• **Given records**:
— START —
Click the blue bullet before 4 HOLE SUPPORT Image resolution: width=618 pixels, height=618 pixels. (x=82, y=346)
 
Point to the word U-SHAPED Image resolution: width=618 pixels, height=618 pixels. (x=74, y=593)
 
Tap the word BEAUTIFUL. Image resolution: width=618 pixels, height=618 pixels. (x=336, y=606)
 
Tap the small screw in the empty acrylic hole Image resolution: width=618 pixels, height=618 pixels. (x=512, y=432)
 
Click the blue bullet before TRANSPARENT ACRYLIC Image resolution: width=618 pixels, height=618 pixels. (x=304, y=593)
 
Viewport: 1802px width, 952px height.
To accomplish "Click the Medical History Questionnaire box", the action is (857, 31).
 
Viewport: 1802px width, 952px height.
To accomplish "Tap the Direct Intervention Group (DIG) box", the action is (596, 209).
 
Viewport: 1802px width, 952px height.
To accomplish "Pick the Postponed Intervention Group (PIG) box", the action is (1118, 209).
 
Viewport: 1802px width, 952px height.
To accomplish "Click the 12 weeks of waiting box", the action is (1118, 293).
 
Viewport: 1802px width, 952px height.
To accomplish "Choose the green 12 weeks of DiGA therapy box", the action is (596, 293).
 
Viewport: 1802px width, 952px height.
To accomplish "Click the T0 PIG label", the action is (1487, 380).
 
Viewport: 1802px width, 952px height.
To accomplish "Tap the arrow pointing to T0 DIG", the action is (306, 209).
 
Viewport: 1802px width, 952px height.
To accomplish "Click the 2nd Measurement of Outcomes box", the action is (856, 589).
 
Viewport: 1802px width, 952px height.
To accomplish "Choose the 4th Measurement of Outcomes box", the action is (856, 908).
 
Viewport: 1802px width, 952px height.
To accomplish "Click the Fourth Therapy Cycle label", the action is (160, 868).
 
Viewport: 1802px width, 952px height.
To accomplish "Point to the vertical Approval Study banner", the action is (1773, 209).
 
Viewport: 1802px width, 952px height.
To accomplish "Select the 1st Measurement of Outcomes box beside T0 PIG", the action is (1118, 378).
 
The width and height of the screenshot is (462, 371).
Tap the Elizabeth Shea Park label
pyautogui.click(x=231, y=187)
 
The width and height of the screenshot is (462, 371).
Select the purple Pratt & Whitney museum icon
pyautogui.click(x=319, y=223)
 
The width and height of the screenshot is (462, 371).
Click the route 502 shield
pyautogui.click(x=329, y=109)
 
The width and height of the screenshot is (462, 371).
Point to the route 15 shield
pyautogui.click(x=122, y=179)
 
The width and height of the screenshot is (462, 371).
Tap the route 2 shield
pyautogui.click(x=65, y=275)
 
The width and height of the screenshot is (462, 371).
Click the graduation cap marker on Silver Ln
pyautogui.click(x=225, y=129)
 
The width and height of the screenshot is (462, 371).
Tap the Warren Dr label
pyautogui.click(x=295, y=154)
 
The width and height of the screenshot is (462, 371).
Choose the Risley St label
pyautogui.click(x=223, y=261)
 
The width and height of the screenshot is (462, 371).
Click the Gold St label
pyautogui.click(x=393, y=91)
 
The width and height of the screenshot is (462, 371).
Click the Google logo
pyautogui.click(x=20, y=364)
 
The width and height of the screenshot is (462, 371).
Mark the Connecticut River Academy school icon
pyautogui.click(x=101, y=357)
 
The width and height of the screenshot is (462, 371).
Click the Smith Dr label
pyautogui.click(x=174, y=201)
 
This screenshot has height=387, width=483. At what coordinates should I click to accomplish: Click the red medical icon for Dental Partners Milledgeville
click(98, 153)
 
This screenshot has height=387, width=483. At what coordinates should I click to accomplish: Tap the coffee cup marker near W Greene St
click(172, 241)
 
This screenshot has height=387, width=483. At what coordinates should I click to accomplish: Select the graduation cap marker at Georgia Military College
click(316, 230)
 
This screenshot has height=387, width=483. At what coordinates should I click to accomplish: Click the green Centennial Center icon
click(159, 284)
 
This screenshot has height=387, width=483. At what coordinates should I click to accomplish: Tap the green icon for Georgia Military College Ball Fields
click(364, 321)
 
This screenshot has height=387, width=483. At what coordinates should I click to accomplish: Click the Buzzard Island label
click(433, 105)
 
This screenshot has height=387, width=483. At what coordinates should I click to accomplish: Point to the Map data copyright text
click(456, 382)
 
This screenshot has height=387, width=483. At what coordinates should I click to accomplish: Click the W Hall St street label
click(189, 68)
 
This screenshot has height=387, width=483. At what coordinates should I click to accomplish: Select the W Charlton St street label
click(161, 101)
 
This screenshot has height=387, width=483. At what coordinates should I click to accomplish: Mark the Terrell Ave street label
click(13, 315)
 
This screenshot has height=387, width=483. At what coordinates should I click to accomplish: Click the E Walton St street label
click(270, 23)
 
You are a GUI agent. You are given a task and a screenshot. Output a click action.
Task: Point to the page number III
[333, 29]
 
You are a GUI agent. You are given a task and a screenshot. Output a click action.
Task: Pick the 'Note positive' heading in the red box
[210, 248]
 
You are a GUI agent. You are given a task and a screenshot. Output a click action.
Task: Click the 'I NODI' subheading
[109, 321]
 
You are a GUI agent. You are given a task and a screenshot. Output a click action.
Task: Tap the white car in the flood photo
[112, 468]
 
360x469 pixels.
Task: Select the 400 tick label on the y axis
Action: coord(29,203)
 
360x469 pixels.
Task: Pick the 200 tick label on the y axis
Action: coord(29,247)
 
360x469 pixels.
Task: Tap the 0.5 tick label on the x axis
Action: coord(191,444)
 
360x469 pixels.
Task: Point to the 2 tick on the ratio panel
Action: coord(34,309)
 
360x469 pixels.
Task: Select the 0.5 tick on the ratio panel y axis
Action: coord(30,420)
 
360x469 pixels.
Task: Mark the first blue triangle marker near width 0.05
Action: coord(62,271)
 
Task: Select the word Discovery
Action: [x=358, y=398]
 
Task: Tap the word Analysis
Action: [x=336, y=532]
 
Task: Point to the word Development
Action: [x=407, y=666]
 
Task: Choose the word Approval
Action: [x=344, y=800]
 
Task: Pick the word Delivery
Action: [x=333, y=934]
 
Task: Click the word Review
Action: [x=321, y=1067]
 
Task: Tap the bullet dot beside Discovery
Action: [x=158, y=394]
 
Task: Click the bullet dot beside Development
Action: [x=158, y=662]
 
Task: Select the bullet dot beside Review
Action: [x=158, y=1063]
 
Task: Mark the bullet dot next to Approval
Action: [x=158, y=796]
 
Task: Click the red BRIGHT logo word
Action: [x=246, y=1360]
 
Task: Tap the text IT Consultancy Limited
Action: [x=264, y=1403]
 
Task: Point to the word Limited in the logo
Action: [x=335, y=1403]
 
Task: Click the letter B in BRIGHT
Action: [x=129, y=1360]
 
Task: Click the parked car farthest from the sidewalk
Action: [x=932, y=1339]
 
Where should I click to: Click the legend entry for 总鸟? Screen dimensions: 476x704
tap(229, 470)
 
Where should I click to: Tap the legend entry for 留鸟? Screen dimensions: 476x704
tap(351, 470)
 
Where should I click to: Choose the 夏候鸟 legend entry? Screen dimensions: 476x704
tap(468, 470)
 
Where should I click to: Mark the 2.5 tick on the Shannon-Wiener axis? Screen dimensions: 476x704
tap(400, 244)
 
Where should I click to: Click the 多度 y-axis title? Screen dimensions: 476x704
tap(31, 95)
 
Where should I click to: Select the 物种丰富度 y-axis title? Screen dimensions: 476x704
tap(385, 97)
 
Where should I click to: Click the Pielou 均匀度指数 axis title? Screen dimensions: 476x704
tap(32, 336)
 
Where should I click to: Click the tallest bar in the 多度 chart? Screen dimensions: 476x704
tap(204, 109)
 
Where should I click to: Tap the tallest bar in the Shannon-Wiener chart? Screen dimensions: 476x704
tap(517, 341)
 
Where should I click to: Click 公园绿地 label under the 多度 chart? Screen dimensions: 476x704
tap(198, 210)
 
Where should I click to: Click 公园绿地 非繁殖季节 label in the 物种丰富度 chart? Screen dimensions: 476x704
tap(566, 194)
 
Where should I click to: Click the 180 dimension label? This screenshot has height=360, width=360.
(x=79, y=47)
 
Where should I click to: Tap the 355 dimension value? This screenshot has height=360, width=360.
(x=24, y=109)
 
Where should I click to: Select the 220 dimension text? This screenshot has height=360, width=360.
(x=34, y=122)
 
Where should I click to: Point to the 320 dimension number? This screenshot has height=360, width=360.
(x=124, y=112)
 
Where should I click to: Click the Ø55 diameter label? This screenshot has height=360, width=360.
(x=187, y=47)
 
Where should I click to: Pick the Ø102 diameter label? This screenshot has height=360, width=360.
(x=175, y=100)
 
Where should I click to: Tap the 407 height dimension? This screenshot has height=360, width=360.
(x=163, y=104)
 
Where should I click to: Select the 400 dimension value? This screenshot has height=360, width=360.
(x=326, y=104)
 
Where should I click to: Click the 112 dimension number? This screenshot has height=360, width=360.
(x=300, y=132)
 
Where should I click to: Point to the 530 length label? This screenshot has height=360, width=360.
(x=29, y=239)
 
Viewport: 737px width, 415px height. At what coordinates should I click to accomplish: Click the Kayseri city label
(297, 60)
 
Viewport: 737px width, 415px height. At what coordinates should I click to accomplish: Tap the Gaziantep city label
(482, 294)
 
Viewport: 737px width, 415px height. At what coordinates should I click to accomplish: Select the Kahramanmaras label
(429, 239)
— END —
Rewrite everything from the line containing "Where should I click to: Tap the legend" down to the line containing "tap(32, 336)", changing "legend entry" to "legend item" and leaving everything else unchanged.

Where should I click to: Tap the legend item for 留鸟? Screen dimensions: 476x704
tap(351, 470)
 
Where should I click to: Choose the 夏候鸟 legend item? Screen dimensions: 476x704
tap(468, 470)
 
Where should I click to: Mark the 2.5 tick on the Shannon-Wiener axis? Screen dimensions: 476x704
tap(400, 244)
 
Where should I click to: Click the 多度 y-axis title? Screen dimensions: 476x704
tap(31, 95)
 
Where should I click to: Select the 物种丰富度 y-axis title? Screen dimensions: 476x704
tap(385, 97)
 
Where should I click to: Click the Pielou 均匀度指数 axis title? Screen dimensions: 476x704
tap(32, 336)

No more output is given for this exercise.